Developing LLM Powered XApplications: A Low/No Code Chat Application using Prompt Flow (6/n)
The software development in the recent times is experiencing a massive boost and rebirth with the integration of generative AI solutions. Most industries are disrupted and so are the software applications that were developed pre-AI era.
We looked at various articles in this series to learn and understand how to develop large-language-model powered software applications. The options are endless! In a nutshell - one can integrate with a foundation model such as Meta's Lllama 2 or OpenAI's GPT4. Or one can fine-tune these models as well as many others that are commercially and free (via open-source) available.
However, designing, developing, deploying and productionizing AI powered applications is complicated, complex and time intense work.
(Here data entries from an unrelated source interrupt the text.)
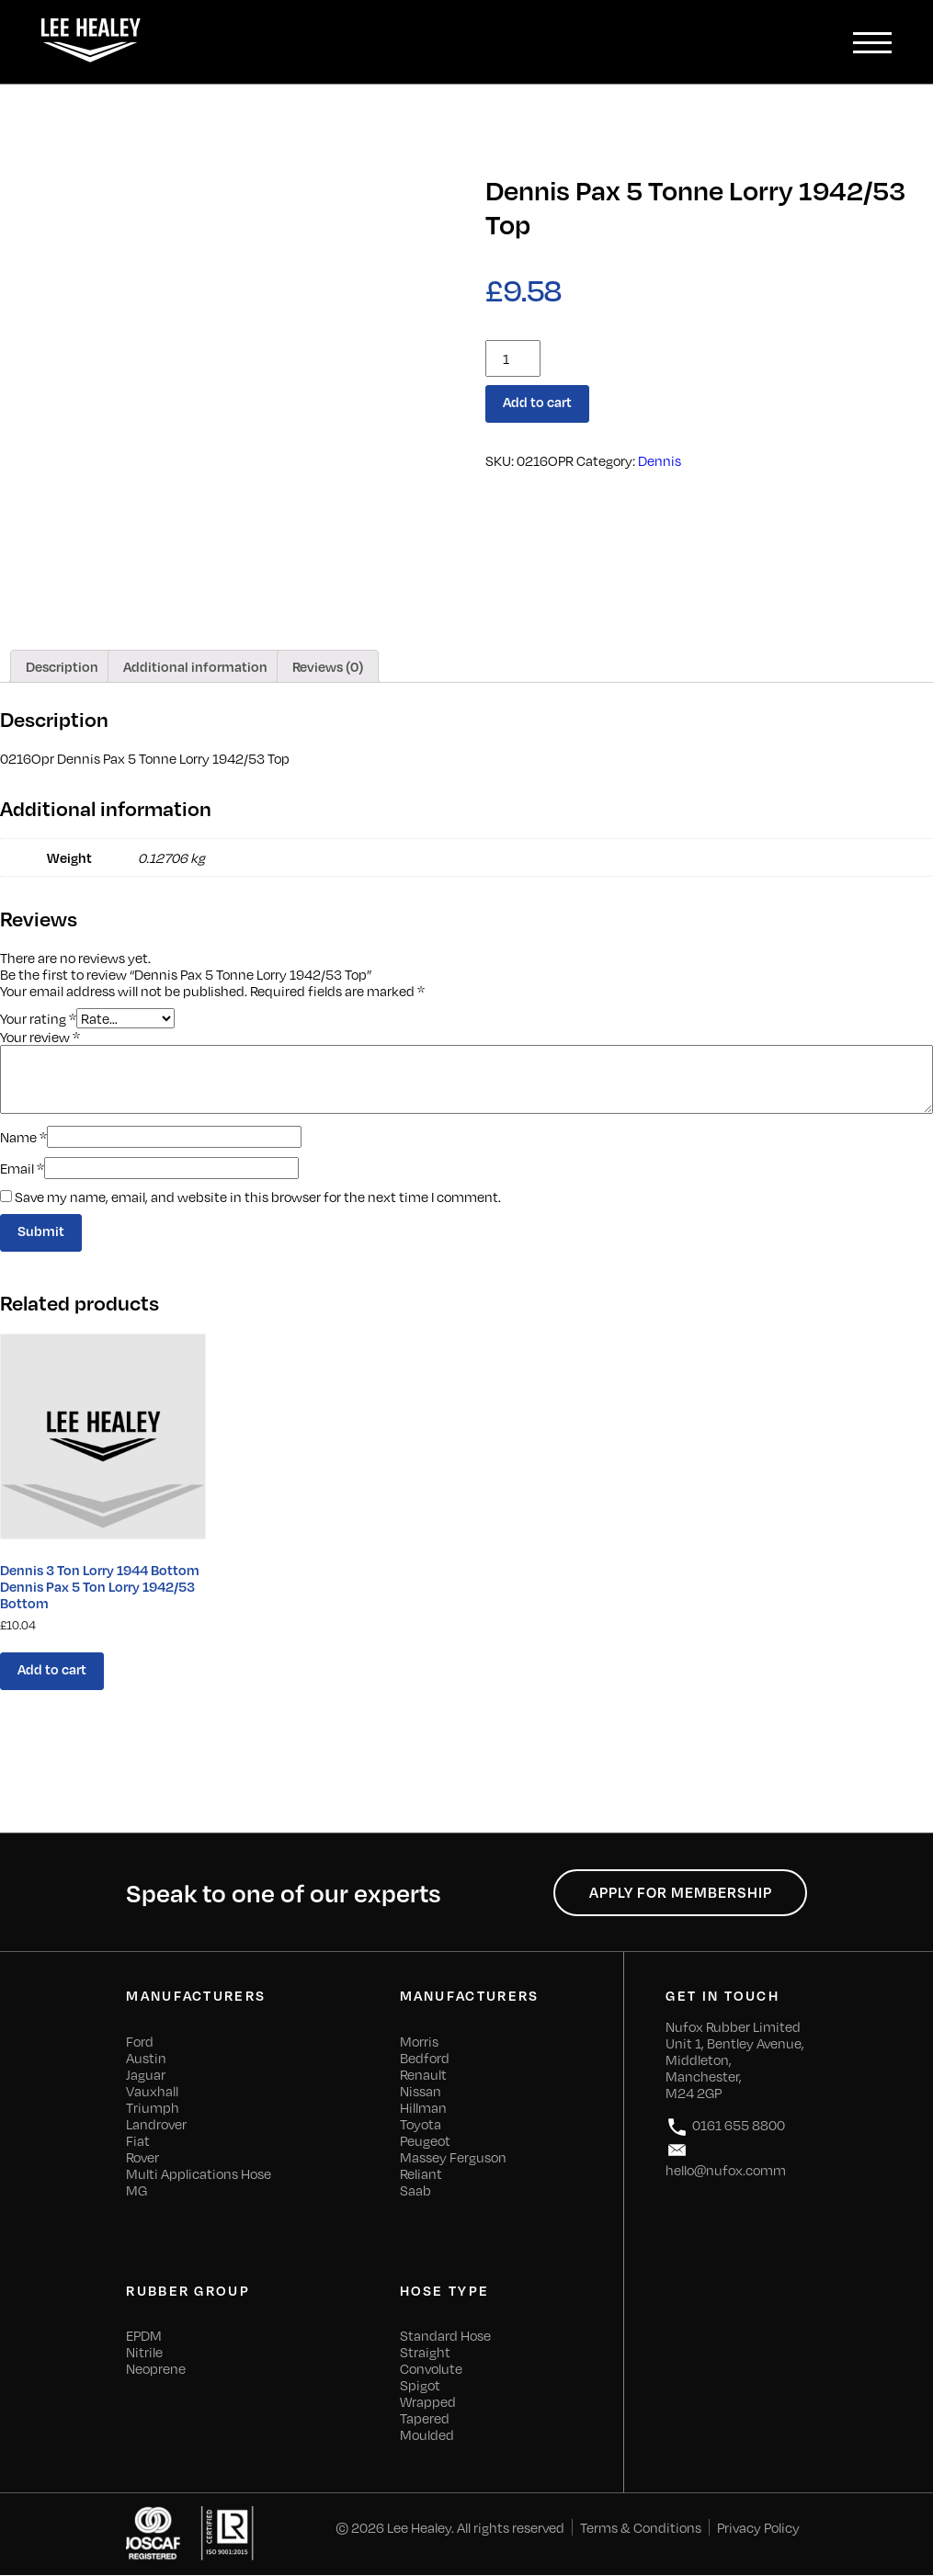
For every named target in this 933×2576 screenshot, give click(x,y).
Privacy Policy (758, 2528)
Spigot (420, 2385)
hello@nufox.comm (726, 2159)
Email (22, 1168)
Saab (415, 2191)
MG (136, 2191)
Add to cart (537, 402)
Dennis (659, 460)
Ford (140, 2042)
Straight (425, 2352)
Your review (40, 1036)
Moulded (427, 2435)
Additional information (195, 666)
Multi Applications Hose (198, 2174)
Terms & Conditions (640, 2528)
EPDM (144, 2336)
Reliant (421, 2174)
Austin (146, 2058)
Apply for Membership (679, 1893)
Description (62, 666)
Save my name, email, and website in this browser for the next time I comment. (258, 1196)
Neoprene (156, 2369)
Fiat (138, 2141)
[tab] (62, 666)
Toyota (420, 2124)
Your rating (38, 1018)
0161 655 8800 (725, 2127)
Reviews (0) (327, 666)
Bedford (424, 2058)
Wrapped (428, 2402)
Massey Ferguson (453, 2158)
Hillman (423, 2108)
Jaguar (145, 2075)
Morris (419, 2042)
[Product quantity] (512, 358)
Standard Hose (445, 2336)
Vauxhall (152, 2091)
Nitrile (144, 2352)
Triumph (152, 2108)
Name (23, 1137)
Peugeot (425, 2141)
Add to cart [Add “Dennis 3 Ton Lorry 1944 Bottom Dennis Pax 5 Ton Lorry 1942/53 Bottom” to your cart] (51, 1670)
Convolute (431, 2369)
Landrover (156, 2124)
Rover (142, 2158)
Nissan (420, 2091)
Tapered (424, 2419)
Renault (423, 2075)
The traditional development cycle often involves multiple steps and tools, which can lead to inefficiencies and delays.
Let me introduce you to lates offering from Microsoft - the Microsoft's Prompt Flow - tool to develop executable flows that bridge LLMs, prompts, and Python tools which are visualised through a graphical interface.
The Prompt flow comes out with a long list of objectives and ambitious goals. It tries to alleviates the frustrations choosing the models, testing and deploying them as well as finding out the right prompt. We will delve into looking at the Prompt flow in this article and put it to test by developing a no-code chat application talking to OpenAI's GPT 3.5 model.
Let's jump in!
Microsoft's Prompt Flow
Prompt Flow is a unified platform to create, manage, evaluate, and deploy AI applications. It facilitates the accelerated development of pipelines consisting of LLMs, Python tools, efficient prompts and data sources to power Large Language Models (LLMs) based AI applications called "accelearted apps or XApps". It allows developers to create executable flows that bridge LLMs, prompts, and Python tools, visualised through a graphical interface.
I usually call these non-traditional, AI powered software applications as XApps - accelerated applications.
Goal of Prompt Flow is to alleviate hurdles in AI application development with Large Language Models (LLMs). It tackles the complexity and inefficiency inherent in the traditional development cycle by streamlining the process from ideation to deployment - thus significantly accelerating the development timeline. It also promises to simplify the evaluation and optimisation of prompts and flows.
Let's dig in to get started!
Getting Started in Azure Portal
Login to Azure Portal and get your Machine Learning resource setup. It might take a couple of minutes to get the resource ready. Once the ML resource is ready, click the link to visit the ML dashboard (or you can visit directly at ml.azure.com too).
At the bottom of the page, you should see a link to launch the ML studio:
Once you launch the ML studio, you should see a "Prompt Flow"(preview) menu on the side bar:
As you can see, similar to Model catalog that we explored in the last article - the Prompt flow is another recent feature released by Microsoft in preview mode. You can expect improvements, changes and modifications to the feature when in preview mode.
Clicking on the Prompt flow menu in the side bar will lead us to the flow designer. Here's where we are expected to create, manage, test and deploy a flow. We will work with OpenAI's GPT3.5-turbo model. However, we can use any model as per our requirement by simply creating a connection (which we will see shortly). One of the objectives of adopting the Prompt flow is to swap models as we wish.
Before we start, we will need to get the compute (virtual machine) instance ready for deploying our prompt flow, which is discussed in the next section.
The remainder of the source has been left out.